Şahsen ben Schumpeter ekolüne daha yakınım. Küçük işletme sahipleri ile girişimciler aynı kişiler değildir. Girişimcileri ayıran iki kilit sözcük: strateji ve inovasyon. Girişimciler stratejik olarak hızlı büyümeye ve etki yaratan inovasyonlara odaklıdırlar. Esnaf veya tüccarlar da hızlı büyümek isteyebilirler ama inovasyon yapmak zorunda değiller. Al-sat yaparak finansal anlamda büyüyebilirsiniz. Önceki yazılarda çok değindiğim için inovasyonun detaylı tanımına girmiyorum burada. Her işletme kurucusu değil ama startup kurucuları kesinlikle girişimcidir. Tanım olarak startuplar zaten hızlı ölçeklenebilir girişimlerdir ve her startup yeni bir inovasyonla doğar.

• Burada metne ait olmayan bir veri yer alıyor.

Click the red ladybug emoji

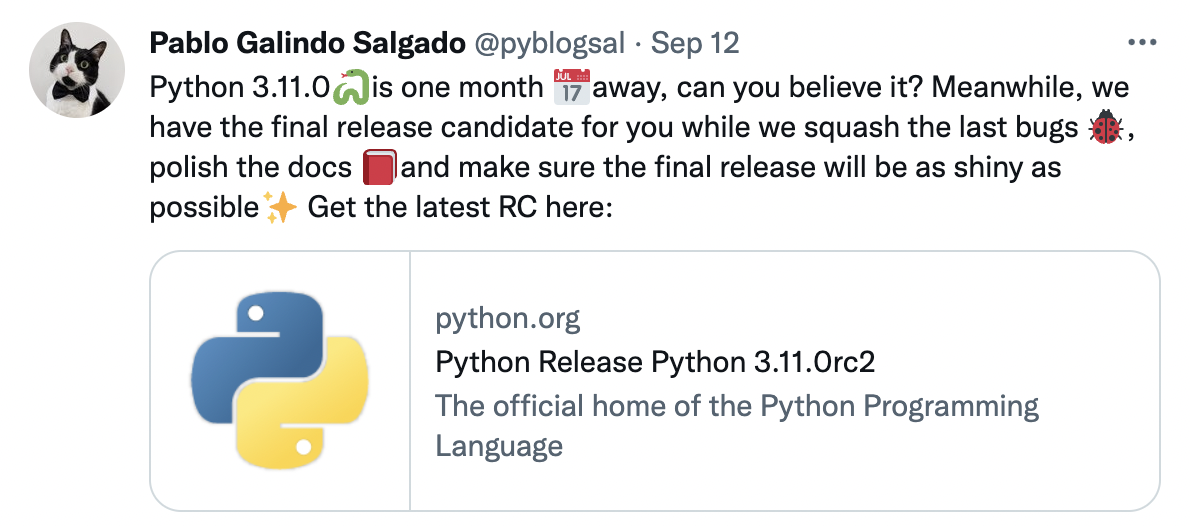pyautogui.click(x=1105, y=128)
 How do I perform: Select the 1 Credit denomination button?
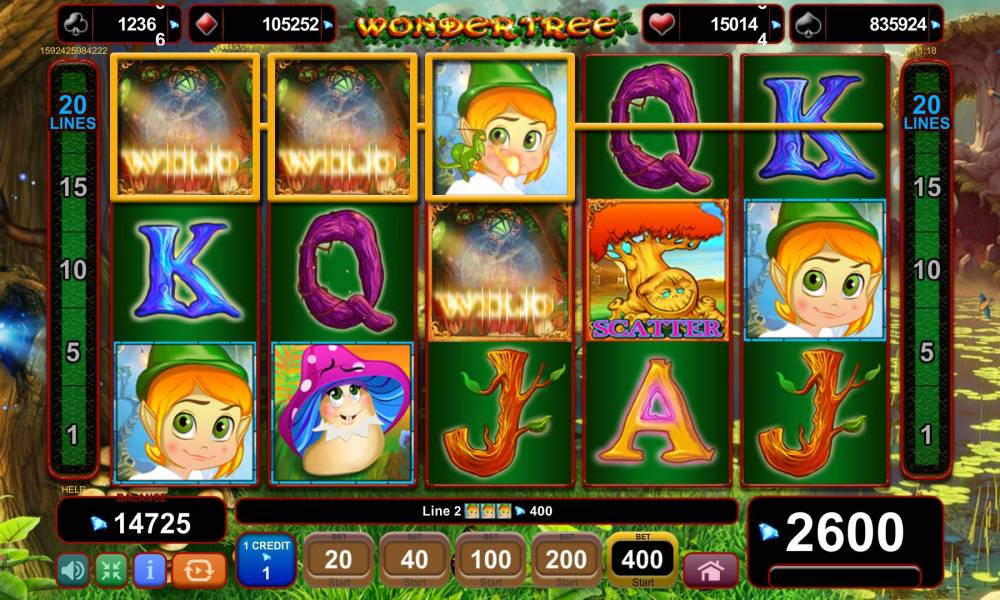click(x=266, y=560)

Bana göre girişimcilik yeni bir organizasyon/işletme veya ürün geliştirmek ve bunu hızlı ölçeklemektir. Benim için girişimci tüm süreçleri inovatif bir şekilde tasarlayan ve yöneten kişidir. İnovasyon hem süreç hem sonuç olduğu için nihayetinde girişimci inovasyon yapandır. Başarılı girişimciyi öne çıkartan esasında inovasyonun etkisidir. Dolayısıyla son tahlilde girişimcilerin işi inovasyondur.  Eğer bakkal Ali usta işine diğer bakkallardan farklı olarak yeni bir hizmet eklerse (gelir üreten) ya da yeni bir iş modeline geçerse inovasyon yapmış olur ve esnaflıktan girişimciliğe terfi eder. Mesela internetten ve telefondan sipariş alır, hatta olmayan ürünleri caddenin başındaki marketten alarak müşteriye ulaştırırsa bu inovasyondur. Eğer tüm bakkallar ya da marketler bunu yaparsa tabi olarak farkını yitirecek ve bu durum büyümesini baskılayacaktır. O yüzden girişimci sadece kuran değil sürekli büyütme kabiliyetine sahip olan kişidir. Büyük marketlerin yapamayacağı rekabetçi uygulamalar da bulunabilir. Örneğin mahalledeki ev hanımlarını organize edip el ürünlerini ya da ev yemeklerini satabilir (mahallenin esnafına ya da bölgedeki esnaflara). Websitesi kurmak zahmetli ve masraflı oluyorsa basit broşürlerle o bölgedeki tüm esnafa bu bilgi yayılabilir. Teşbihte hata olmaz. Verdiğim örneğin içeriği önemli değil. Amacım girişimcinin herhangi bir esnaf, tüccar veya küçük işletme sahibinden farklı olduğuna ve farklı sosyolojik ve ekonomik sonuçlar ürettiğine dikkat çekmek. “Girişimcinin kim olduğunun ne önemi var?” diye soruyorsanız çok önemi var aslında. O konuyu da haftaya tartışalım.